El ministro de Economía de Cuba, Alejandro Gil, dijo que este país también ha donado US$100 millones para ayudar al país a hacer frente a la escasez de productos básicos y a una crisis energética agravada por el huracán Ian, que diezmó la provincia occidental de Pinar del Río a finales de septiembre.

Gil habló en una entrevista con los medios de comunicación oficiales que viajaban con el presidente Miguel Díaz-Canel al regresar a su país el fin de semana de una gira por Argelia, Rusia, Turquía y China.

El comercio y las inversiones chinas se han ralentizado en los últimos años debido a que Cuba no ha cumplido con los pagos de la deuda reestructurada, según analistas y diplomáticos, una situación que se ha agravado por el endurecimiento de las sanciones estadounidenses, la pandemia y las ineficiencias económicas internas.

"Vamos a encontrar fórmulas mutuamente aceptables para el ordenamiento y la reestructuración de las deudas", dijo Gil.
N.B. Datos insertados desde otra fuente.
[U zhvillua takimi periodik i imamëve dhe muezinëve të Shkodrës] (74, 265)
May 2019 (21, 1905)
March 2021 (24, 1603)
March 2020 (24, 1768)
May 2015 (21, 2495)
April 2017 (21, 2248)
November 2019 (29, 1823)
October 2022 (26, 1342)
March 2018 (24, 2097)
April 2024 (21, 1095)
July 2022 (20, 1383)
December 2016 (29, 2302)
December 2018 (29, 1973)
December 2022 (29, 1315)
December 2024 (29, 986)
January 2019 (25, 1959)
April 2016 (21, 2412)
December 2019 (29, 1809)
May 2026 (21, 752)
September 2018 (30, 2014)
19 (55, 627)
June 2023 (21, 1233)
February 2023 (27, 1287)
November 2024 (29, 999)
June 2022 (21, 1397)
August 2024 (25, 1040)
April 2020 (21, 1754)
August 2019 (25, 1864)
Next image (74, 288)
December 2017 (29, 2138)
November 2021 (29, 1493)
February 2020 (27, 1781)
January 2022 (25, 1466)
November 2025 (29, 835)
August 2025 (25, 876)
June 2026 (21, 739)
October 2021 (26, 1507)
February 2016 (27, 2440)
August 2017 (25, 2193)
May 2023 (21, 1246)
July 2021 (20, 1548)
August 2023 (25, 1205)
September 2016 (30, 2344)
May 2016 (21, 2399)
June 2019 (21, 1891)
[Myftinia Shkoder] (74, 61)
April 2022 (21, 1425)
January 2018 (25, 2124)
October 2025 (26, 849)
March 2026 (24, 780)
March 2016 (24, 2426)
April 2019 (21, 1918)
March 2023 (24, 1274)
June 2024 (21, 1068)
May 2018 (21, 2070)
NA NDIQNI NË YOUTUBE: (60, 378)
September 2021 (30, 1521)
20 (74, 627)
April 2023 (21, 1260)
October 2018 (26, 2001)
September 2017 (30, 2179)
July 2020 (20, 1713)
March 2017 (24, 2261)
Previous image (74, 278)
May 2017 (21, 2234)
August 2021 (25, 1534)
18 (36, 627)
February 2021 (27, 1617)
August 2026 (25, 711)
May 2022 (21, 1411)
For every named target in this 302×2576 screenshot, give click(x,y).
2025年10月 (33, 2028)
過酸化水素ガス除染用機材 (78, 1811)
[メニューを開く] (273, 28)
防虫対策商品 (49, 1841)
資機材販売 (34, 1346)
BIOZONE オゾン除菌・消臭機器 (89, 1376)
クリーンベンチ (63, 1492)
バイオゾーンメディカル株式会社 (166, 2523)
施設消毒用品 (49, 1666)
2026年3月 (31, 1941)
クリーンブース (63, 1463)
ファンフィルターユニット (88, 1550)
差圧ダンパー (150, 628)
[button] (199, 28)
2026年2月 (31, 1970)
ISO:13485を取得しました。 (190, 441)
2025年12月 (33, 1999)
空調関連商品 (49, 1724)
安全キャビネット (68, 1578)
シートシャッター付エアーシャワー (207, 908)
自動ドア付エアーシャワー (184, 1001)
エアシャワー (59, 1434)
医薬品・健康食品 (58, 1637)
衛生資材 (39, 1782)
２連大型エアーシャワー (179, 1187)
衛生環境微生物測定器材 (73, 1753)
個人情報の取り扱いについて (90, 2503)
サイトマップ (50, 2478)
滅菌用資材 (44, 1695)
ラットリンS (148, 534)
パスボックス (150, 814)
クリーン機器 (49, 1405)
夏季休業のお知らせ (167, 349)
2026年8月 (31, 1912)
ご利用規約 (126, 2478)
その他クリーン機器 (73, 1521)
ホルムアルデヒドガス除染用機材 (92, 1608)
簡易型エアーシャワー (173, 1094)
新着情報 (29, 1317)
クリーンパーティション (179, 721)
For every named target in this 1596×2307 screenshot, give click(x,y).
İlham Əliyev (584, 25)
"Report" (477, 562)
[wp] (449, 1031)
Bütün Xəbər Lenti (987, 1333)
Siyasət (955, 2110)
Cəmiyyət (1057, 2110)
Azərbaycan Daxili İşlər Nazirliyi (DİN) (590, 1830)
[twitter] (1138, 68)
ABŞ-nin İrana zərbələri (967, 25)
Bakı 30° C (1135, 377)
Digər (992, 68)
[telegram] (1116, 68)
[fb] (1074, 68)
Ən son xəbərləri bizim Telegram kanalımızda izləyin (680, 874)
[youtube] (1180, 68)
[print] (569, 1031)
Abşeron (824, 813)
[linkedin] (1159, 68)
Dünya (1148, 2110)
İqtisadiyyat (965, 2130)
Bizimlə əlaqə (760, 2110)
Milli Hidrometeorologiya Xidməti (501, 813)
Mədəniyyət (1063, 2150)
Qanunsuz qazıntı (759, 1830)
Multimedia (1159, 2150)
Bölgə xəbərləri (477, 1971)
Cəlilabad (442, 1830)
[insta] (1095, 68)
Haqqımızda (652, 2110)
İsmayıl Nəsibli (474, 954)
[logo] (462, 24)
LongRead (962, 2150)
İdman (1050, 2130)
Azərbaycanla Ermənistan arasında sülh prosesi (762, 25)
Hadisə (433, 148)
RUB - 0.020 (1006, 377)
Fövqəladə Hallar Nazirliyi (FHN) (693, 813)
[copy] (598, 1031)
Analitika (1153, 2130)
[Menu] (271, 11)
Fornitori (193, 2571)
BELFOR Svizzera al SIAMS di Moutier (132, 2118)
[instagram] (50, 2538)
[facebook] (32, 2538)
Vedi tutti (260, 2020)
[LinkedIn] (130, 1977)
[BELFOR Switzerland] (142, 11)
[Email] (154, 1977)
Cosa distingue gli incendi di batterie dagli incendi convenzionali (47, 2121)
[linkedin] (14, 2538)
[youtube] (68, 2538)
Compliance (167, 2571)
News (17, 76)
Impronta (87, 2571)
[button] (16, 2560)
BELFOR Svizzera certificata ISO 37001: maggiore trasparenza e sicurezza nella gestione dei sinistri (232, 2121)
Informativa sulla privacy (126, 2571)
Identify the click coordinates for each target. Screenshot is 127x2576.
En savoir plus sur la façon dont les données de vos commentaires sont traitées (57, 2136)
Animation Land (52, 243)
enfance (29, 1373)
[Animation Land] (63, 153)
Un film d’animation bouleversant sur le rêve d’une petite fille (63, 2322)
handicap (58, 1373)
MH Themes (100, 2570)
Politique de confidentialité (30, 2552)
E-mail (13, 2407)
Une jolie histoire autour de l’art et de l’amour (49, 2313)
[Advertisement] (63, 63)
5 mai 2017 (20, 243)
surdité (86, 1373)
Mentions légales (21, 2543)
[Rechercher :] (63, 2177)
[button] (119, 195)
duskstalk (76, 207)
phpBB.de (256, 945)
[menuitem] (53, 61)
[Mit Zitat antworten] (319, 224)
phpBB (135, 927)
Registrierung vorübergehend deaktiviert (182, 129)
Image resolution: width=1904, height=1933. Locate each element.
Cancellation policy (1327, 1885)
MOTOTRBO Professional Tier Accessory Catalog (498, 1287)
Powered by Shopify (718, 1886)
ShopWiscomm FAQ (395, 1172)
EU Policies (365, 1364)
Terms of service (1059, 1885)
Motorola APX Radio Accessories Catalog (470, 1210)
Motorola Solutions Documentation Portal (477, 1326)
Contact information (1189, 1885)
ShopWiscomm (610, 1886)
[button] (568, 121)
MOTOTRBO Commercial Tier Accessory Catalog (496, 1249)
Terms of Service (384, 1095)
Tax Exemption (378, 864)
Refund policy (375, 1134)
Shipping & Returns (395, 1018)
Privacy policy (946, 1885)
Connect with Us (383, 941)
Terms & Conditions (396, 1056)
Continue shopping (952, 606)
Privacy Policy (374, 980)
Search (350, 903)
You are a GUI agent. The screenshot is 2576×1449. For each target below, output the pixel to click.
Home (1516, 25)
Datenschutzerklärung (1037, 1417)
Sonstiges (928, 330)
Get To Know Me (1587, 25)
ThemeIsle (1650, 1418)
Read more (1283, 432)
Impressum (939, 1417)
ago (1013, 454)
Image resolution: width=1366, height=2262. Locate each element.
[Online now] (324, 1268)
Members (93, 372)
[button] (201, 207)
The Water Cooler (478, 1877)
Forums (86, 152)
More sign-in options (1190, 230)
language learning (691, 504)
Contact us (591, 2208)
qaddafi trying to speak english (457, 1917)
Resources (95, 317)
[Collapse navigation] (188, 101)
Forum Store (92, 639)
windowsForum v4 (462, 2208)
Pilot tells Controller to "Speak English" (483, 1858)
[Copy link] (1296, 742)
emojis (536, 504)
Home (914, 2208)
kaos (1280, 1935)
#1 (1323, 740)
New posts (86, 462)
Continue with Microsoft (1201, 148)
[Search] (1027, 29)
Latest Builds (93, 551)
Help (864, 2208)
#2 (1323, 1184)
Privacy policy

Los analistas calculan la deuda en miles de millones de dólares, aunque no hay cifras oficiales.

La última vez que Cuba reportó su deuda externa en 2019 fue de US$ 19.600 millones.

China es el socio comercial más importante de Cuba después de Venezuela, aunque el comercio ha disminuido de más de US$ 2.000 millones en 2017 a US$ 1.300 millones el año pasado, según el gobierno cubano.

Varios proyectos de inversión también se han paralizado.

Gil dijo que China había acordado completar rápidamente un muelle flotante, un proyecto de energía eólica y otro de energía solar, entre otros.

El presidente Díaz-Canel dijo a los medios de comunicación oficiales tras las conversaciones en Pekín que la deuda era una de las prioridades de su agenda con el presidente Xi Jinping, quien se solidarizó con las dificultades por las que atraviesa Cuba.